WHAT YOU WILL DO: In the entries below, rewrite the stretch from the line containing "This screenshot has height=1129, width=1806." through the line containing "[1067, 167]", swapping "green" for "blue" and keeping everything else the same. Leave the pictures out of your answer.

GIVEN RECORDS:
⁂
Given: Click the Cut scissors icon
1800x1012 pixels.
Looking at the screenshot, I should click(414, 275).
⁂
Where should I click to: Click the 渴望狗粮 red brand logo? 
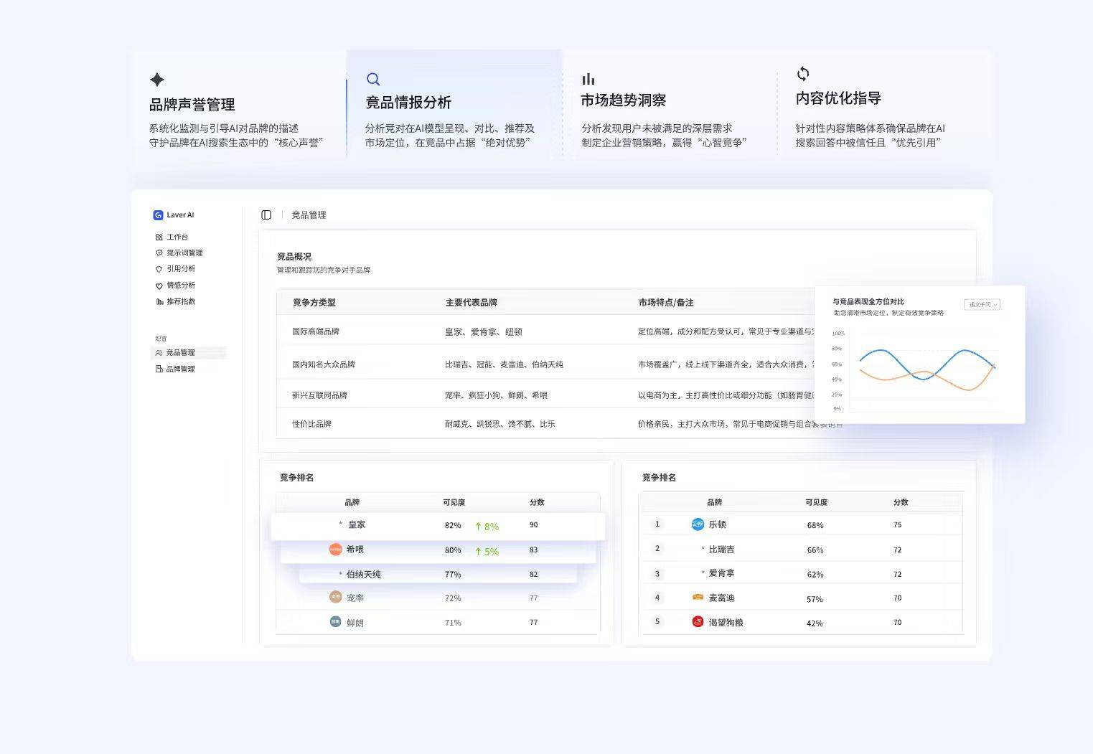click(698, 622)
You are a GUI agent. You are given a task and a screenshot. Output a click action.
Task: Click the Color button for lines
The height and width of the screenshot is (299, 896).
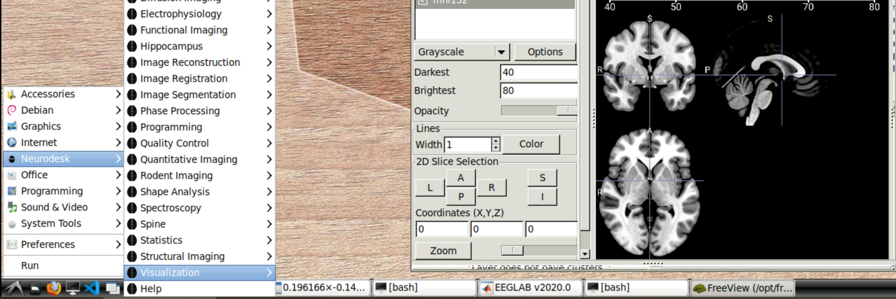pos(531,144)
⁂
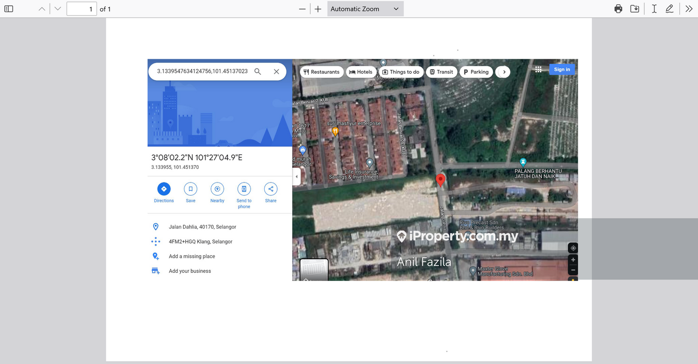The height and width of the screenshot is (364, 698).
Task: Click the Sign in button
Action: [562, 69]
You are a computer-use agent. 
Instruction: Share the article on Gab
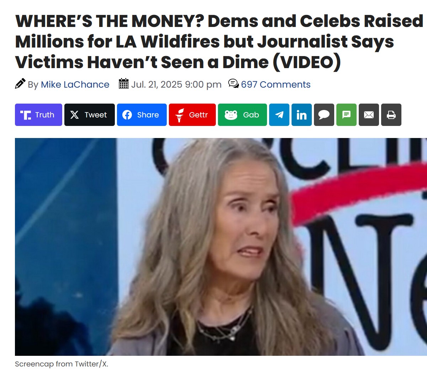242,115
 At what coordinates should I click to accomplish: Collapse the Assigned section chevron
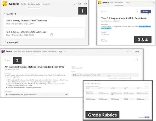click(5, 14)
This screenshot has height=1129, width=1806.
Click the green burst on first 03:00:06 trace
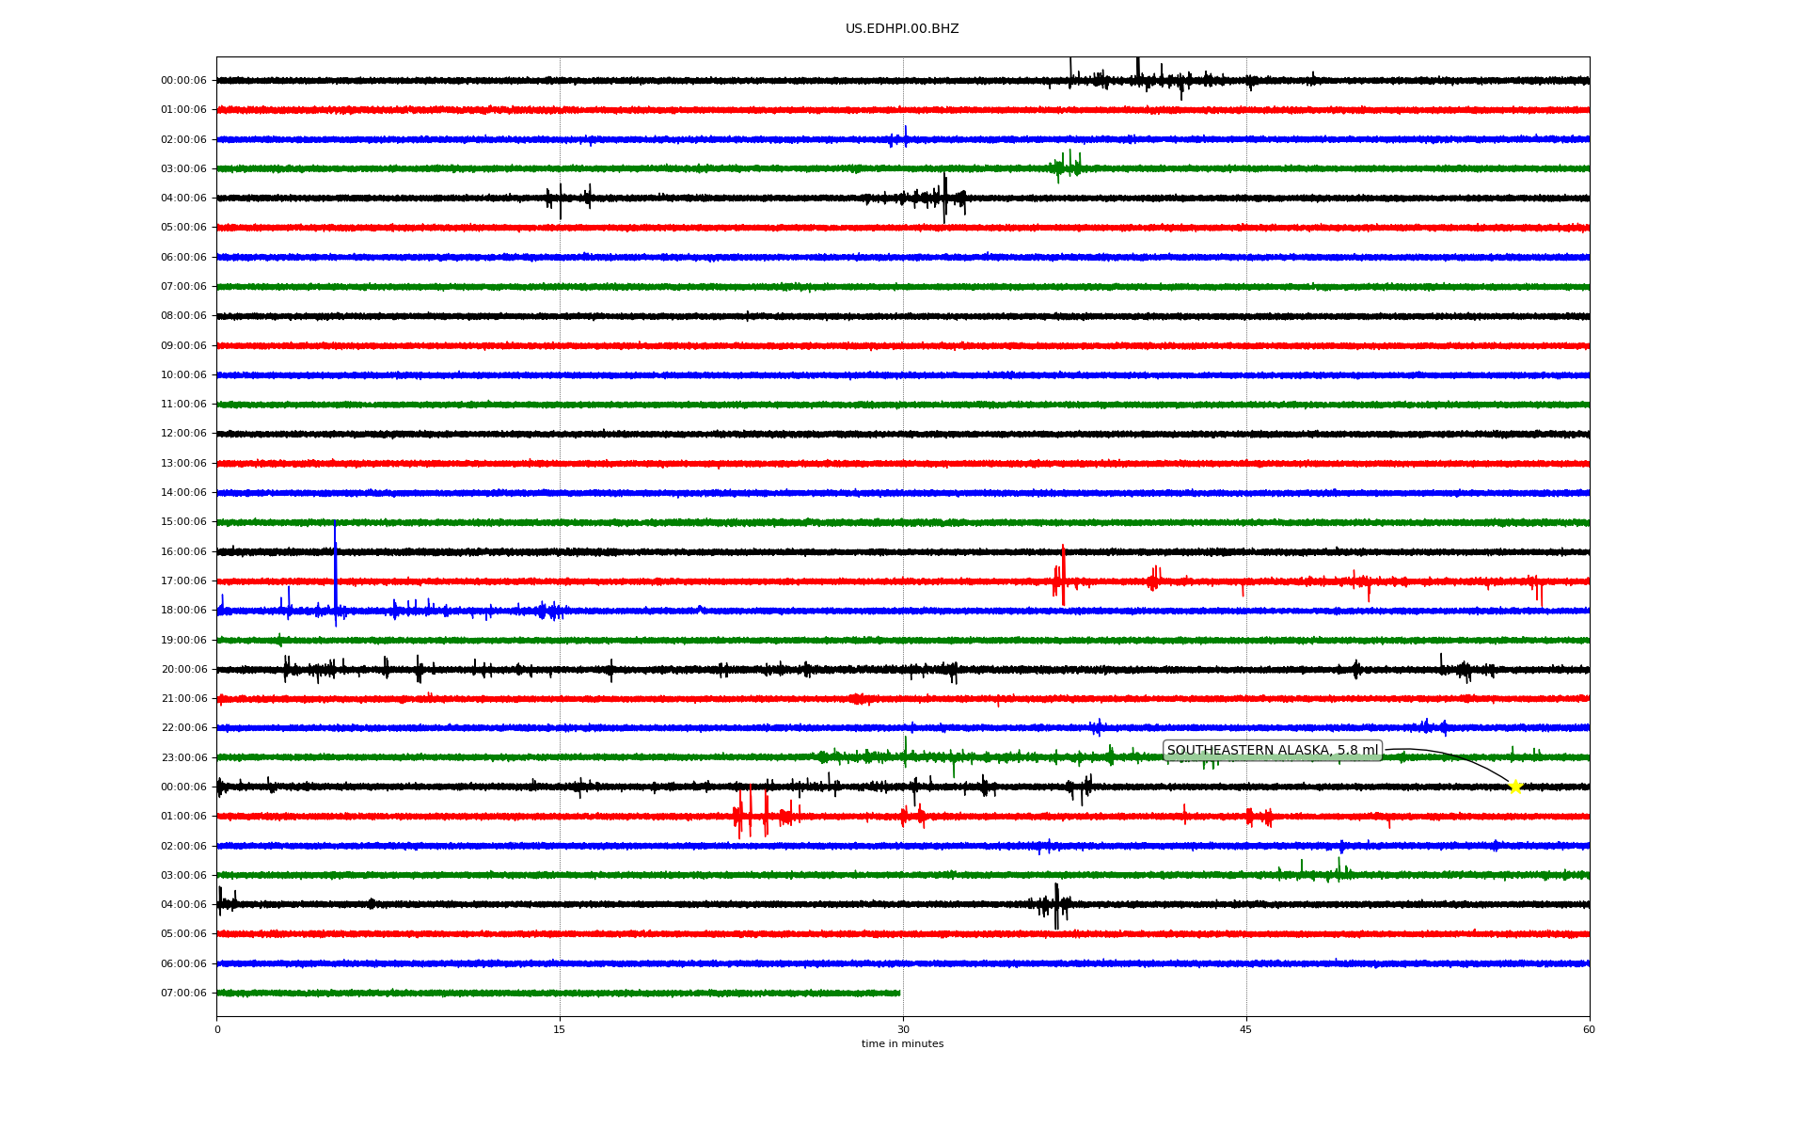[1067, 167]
⁂
COMPLETE OUTPUT:
This screenshot has height=1129, width=1806.
Click the blue burst on first 03:00:06 trace
[1067, 167]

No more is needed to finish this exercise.